* TASK ITEM *
How many lines in the listing contain the word "Choose"? Reply with the number alone.

Top of SOURCE INFORMATION

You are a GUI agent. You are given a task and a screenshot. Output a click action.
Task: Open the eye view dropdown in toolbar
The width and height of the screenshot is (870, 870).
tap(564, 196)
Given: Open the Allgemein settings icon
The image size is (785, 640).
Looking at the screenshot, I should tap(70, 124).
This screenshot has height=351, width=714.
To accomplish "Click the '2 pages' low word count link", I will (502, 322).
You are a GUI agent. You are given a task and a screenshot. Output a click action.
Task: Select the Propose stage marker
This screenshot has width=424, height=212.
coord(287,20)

Bottom of SOURCE INFORMATION
Top of SOURCE INFORMATION

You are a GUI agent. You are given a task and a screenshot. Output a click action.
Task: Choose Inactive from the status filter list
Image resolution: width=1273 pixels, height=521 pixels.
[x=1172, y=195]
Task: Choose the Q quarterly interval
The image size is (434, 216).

Bottom of SOURCE INFORMATION

* SOLVED PROBLEM *
2